GIULIANI’S PAPERS GRAB
After finishing his term as New York mayor in a glow of post-September 11 glory, Rudy Giuliani reverted to his old control-freak self. He made a quickie arrangement transferring all his mayoral papers to a private storage facility under his control. He says they’ll be available but reserves the right to withhold any papers he deems of “private interest.” Never mind that a mayor’s papers belong to the city. All previous mayors have sent theirs to the municipal archives, where they are accessible without conditions to journalists and scholars. Historians, publishers and civil libertarians opposed Giuliani’s grab, but Mike Bloomberg, who pays his campaign debts, signed off on the deal. Supposedly the city will determine if a document is public or private, but opponents say Rudy will still have the final say.
THE LATE HARVEY MATUSOW
Back in McCarthyite times, Harvey Matusow was the young ex-Communist who specialized in naming former Communist folksingers before various inquisitorial tribunals. Not only folksingers, though. He once reported that there were 126 Communists in the Sunday Department of the New York Times (the total number of employees was 100). Harvey was proud of the fact that although he started out appearing before the Ohio Un-American Affairs Commission, he eventually worked his way up to what he called “the Palace of informing,” Joe McCarthy’s Senate committee.
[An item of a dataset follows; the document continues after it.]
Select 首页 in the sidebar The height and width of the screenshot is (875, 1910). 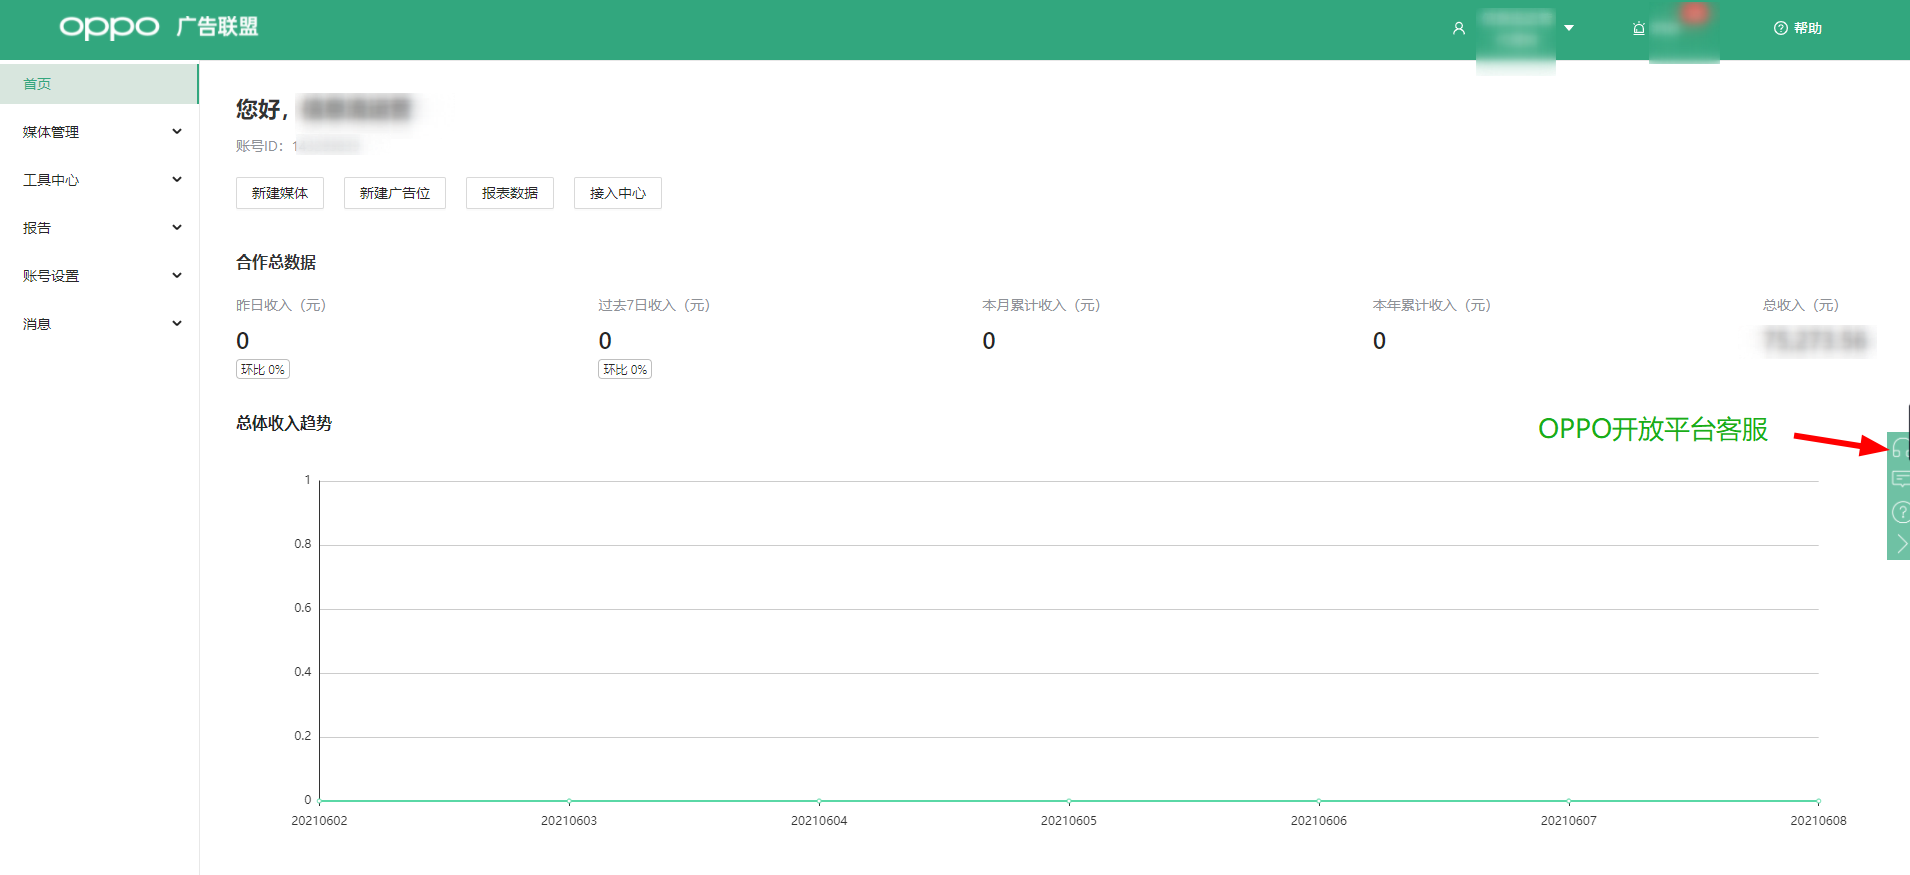[38, 84]
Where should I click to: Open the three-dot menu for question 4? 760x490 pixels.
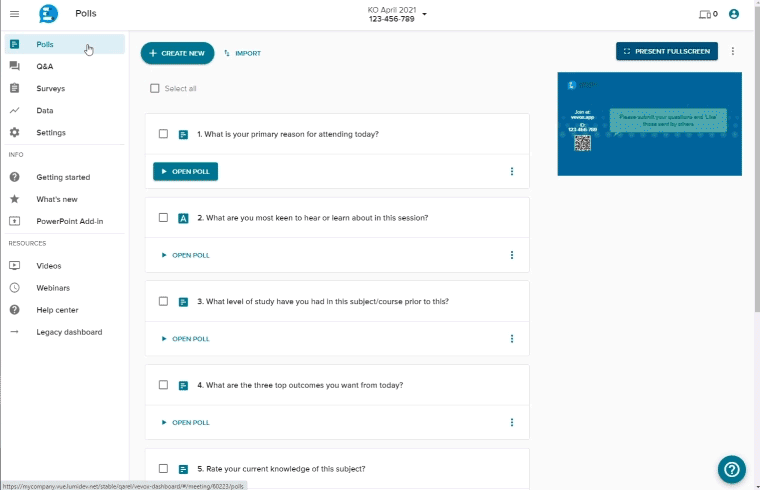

Then he got religion and wrote a book, False Witness, recanting his testimony and charging, among other things, that Roy Cohn got him to perjure himself as a witness in one of the Smith Act trials. He came down to The Nation‘s old offices at 333 Sixth Avenue to see if the magazine could help him find a publisher. Associate publisher Marty Solow did what he could, and eventually the book was issued by Cameron & Kahn in 1955. But the government then prosecuted him for perjuring himself–the second time around. It argued that his book was part of a conspiracy to undermine the Smith Act convictions of the Communist leadership against whom he had testified. And it tried unsuccessfully to implicate Nation editor Carey McWilliams and Solow in the so-called conspiracy. Harvey went on to serve time for perjury, invent a stringless yoyo and work for the homeless. By the time he died, he had changed his name to Job, because of the many misfortunes that had befallen him. Harvey was a sad and comic figure, but his story shows what can happen to a country and a culture when it abandons its democratic values and stampedes in a heresy-hunt masquerading as patriotism.